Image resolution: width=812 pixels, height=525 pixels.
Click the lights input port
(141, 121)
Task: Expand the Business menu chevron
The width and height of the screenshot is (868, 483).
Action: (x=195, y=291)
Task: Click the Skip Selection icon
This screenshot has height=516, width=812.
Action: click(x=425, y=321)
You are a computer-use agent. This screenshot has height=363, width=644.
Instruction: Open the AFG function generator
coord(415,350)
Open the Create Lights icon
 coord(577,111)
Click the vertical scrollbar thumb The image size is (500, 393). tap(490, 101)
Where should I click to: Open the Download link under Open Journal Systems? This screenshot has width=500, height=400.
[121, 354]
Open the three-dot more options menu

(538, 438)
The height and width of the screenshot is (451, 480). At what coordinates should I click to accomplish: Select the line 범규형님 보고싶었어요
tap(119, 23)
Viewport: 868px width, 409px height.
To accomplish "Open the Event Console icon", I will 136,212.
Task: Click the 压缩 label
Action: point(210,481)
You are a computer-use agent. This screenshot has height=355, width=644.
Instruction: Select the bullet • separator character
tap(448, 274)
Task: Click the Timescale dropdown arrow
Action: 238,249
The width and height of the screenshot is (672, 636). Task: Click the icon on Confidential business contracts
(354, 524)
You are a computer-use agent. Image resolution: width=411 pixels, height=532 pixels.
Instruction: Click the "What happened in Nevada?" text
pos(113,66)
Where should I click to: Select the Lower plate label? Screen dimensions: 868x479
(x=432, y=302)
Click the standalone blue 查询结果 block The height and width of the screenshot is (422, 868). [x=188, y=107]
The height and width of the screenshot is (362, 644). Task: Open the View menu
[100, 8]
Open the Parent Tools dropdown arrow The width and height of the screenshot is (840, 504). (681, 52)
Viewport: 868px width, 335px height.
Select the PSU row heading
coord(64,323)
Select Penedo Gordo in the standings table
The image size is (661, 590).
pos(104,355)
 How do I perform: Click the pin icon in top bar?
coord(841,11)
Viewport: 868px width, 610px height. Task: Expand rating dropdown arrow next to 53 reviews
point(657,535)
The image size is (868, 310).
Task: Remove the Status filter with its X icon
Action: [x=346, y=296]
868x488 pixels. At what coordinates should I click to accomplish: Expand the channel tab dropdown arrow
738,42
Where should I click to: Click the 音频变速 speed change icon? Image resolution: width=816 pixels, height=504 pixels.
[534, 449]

══════════════════════════════

Instructions for the task: Please repeat each entry exactly as written.

Task answer:
Image resolution: width=812 pixels, height=525 pixels.
Click the lights input port
(141, 121)
Task: Expand the Business menu chevron
The width and height of the screenshot is (868, 483).
Action: (x=195, y=291)
Task: Click the Skip Selection icon
This screenshot has height=516, width=812.
Action: click(x=425, y=321)
You are a computer-use agent. This screenshot has height=363, width=644.
Instruction: Open the AFG function generator
coord(415,350)
Open the Create Lights icon
 coord(577,111)
Click the vertical scrollbar thumb The image size is (500, 393). tap(490, 101)
Where should I click to: Open the Download link under Open Journal Systems? This screenshot has width=500, height=400.
[121, 354]
Open the three-dot more options menu

(538, 438)
The height and width of the screenshot is (451, 480). At what coordinates should I click to accomplish: Select the line 범규형님 보고싶었어요
tap(119, 23)
Viewport: 868px width, 409px height.
To accomplish "Open the Event Console icon", I will 136,212.
Task: Click the 压缩 label
Action: point(210,481)
You are a computer-use agent. This screenshot has height=355, width=644.
Instruction: Select the bullet • separator character
tap(448, 274)
Task: Click the Timescale dropdown arrow
Action: 238,249
The width and height of the screenshot is (672, 636). Task: Click the icon on Confidential business contracts
(354, 524)
You are a computer-use agent. Image resolution: width=411 pixels, height=532 pixels.
Instruction: Click the "What happened in Nevada?" text
pos(113,66)
Where should I click to: Select the Lower plate label? Screen dimensions: 868x479
(x=432, y=302)
Click the standalone blue 查询结果 block The height and width of the screenshot is (422, 868). [x=188, y=107]
The height and width of the screenshot is (362, 644). Task: Open the View menu
[100, 8]
Open the Parent Tools dropdown arrow The width and height of the screenshot is (840, 504). (681, 52)
Viewport: 868px width, 335px height.
Select the PSU row heading
coord(64,323)
Select Penedo Gordo in the standings table
The image size is (661, 590).
pos(104,355)
 How do I perform: Click the pin icon in top bar?
coord(841,11)
Viewport: 868px width, 610px height. Task: Expand rating dropdown arrow next to 53 reviews
point(657,535)
The image size is (868, 310).
Task: Remove the Status filter with its X icon
Action: [x=346, y=296]
868x488 pixels. At what coordinates should I click to accomplish: Expand the channel tab dropdown arrow
738,42
Where should I click to: Click the 音频变速 speed change icon? Image resolution: width=816 pixels, height=504 pixels.
[534, 449]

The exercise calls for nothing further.